(Stored items)
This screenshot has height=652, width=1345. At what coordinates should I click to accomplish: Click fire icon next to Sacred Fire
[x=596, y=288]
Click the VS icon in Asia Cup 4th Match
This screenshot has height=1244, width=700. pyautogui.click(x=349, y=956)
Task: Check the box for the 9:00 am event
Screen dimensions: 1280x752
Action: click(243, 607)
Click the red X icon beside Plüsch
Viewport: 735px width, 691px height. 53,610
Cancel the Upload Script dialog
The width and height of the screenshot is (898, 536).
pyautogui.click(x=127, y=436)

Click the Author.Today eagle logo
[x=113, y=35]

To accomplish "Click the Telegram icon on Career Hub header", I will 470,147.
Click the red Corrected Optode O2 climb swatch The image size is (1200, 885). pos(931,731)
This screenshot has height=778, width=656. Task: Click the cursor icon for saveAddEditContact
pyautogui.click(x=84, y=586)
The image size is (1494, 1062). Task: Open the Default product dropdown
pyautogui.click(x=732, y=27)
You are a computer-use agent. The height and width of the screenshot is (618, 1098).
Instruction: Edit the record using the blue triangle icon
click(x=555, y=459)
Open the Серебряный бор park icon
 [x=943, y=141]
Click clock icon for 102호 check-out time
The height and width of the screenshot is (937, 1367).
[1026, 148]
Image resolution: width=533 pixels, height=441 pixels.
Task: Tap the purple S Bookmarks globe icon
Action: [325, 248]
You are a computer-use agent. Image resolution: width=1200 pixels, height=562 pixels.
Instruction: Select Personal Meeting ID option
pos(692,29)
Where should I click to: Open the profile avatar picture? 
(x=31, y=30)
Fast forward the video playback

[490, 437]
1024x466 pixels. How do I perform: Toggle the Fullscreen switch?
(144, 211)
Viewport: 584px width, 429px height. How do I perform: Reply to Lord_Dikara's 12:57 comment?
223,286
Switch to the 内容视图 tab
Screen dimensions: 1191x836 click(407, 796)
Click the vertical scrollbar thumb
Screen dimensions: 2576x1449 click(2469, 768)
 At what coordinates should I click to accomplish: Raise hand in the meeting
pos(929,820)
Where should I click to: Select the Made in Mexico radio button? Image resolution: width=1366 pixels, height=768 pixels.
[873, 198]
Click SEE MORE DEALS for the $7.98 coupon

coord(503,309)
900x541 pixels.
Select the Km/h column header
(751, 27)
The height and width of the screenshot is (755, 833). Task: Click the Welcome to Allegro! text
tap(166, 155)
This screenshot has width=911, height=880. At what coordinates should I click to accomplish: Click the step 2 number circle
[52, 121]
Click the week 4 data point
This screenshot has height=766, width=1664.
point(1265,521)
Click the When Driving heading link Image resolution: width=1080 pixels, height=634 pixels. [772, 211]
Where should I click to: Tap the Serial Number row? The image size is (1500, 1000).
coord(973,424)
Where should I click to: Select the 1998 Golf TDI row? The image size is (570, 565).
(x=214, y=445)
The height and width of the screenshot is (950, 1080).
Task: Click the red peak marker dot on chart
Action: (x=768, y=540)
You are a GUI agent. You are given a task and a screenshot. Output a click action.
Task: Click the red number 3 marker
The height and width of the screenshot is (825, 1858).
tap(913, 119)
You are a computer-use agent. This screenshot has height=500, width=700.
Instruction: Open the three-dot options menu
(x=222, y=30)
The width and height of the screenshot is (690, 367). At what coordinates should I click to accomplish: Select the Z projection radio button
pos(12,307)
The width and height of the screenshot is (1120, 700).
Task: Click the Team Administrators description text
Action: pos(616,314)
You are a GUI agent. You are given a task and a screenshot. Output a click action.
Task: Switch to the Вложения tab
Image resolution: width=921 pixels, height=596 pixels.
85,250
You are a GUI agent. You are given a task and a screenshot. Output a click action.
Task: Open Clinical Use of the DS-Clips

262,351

**Instructions for the task**
Set the entries above down once more, exactly as they stand.

**Output of the exercise**
This screenshot has height=652, width=1345. At what coordinates should I click to accomplish: Click fire icon next to Sacred Fire
[x=596, y=288]
Click the VS icon in Asia Cup 4th Match
This screenshot has height=1244, width=700. pyautogui.click(x=349, y=956)
Task: Check the box for the 9:00 am event
Screen dimensions: 1280x752
Action: click(243, 607)
Click the red X icon beside Plüsch
Viewport: 735px width, 691px height. 53,610
Cancel the Upload Script dialog
The width and height of the screenshot is (898, 536).
pyautogui.click(x=127, y=436)

Click the Author.Today eagle logo
[x=113, y=35]

To accomplish "Click the Telegram icon on Career Hub header", I will 470,147.
Click the red Corrected Optode O2 climb swatch The image size is (1200, 885). pos(931,731)
This screenshot has height=778, width=656. Task: Click the cursor icon for saveAddEditContact
pyautogui.click(x=84, y=586)
The image size is (1494, 1062). Task: Open the Default product dropdown
pyautogui.click(x=732, y=27)
You are a computer-use agent. The height and width of the screenshot is (618, 1098).
Instruction: Edit the record using the blue triangle icon
click(x=555, y=459)
Open the Серебряный бор park icon
 [x=943, y=141]
Click clock icon for 102호 check-out time
The height and width of the screenshot is (937, 1367).
[1026, 148]
Image resolution: width=533 pixels, height=441 pixels.
Task: Tap the purple S Bookmarks globe icon
Action: [325, 248]
You are a computer-use agent. Image resolution: width=1200 pixels, height=562 pixels.
Instruction: Select Personal Meeting ID option
pos(692,29)
Where should I click to: Open the profile avatar picture? 
(x=31, y=30)
Fast forward the video playback

[490, 437]
1024x466 pixels. How do I perform: Toggle the Fullscreen switch?
(144, 211)
Viewport: 584px width, 429px height. How do I perform: Reply to Lord_Dikara's 12:57 comment?
223,286
Switch to the 内容视图 tab
Screen dimensions: 1191x836 click(407, 796)
Click the vertical scrollbar thumb
Screen dimensions: 2576x1449 click(2469, 768)
 At what coordinates should I click to accomplish: Raise hand in the meeting
pos(929,820)
Where should I click to: Select the Made in Mexico radio button? Image resolution: width=1366 pixels, height=768 pixels.
[873, 198]
Click SEE MORE DEALS for the $7.98 coupon

coord(503,309)
900x541 pixels.
Select the Km/h column header
(751, 27)
The height and width of the screenshot is (755, 833). Task: Click the Welcome to Allegro! text
tap(166, 155)
This screenshot has width=911, height=880. At what coordinates should I click to accomplish: Click the step 2 number circle
[52, 121]
Click the week 4 data point
This screenshot has height=766, width=1664.
point(1265,521)
Click the When Driving heading link Image resolution: width=1080 pixels, height=634 pixels. [772, 211]
Where should I click to: Tap the Serial Number row? The image size is (1500, 1000).
coord(973,424)
Where should I click to: Select the 1998 Golf TDI row? The image size is (570, 565).
(x=214, y=445)
The height and width of the screenshot is (950, 1080).
Task: Click the red peak marker dot on chart
Action: (x=768, y=540)
You are a GUI agent. You are given a task and a screenshot. Output a click action.
Task: Click the red number 3 marker
The height and width of the screenshot is (825, 1858).
tap(913, 119)
You are a computer-use agent. This screenshot has height=500, width=700.
Instruction: Open the three-dot options menu
(x=222, y=30)
The width and height of the screenshot is (690, 367). At what coordinates should I click to accomplish: Select the Z projection radio button
pos(12,307)
The width and height of the screenshot is (1120, 700).
Task: Click the Team Administrators description text
Action: pos(616,314)
You are a GUI agent. You are given a task and a screenshot. Output a click action.
Task: Switch to the Вложения tab
Image resolution: width=921 pixels, height=596 pixels.
85,250
You are a GUI agent. You are given a task and a screenshot. Output a click action.
Task: Open Clinical Use of the DS-Clips

262,351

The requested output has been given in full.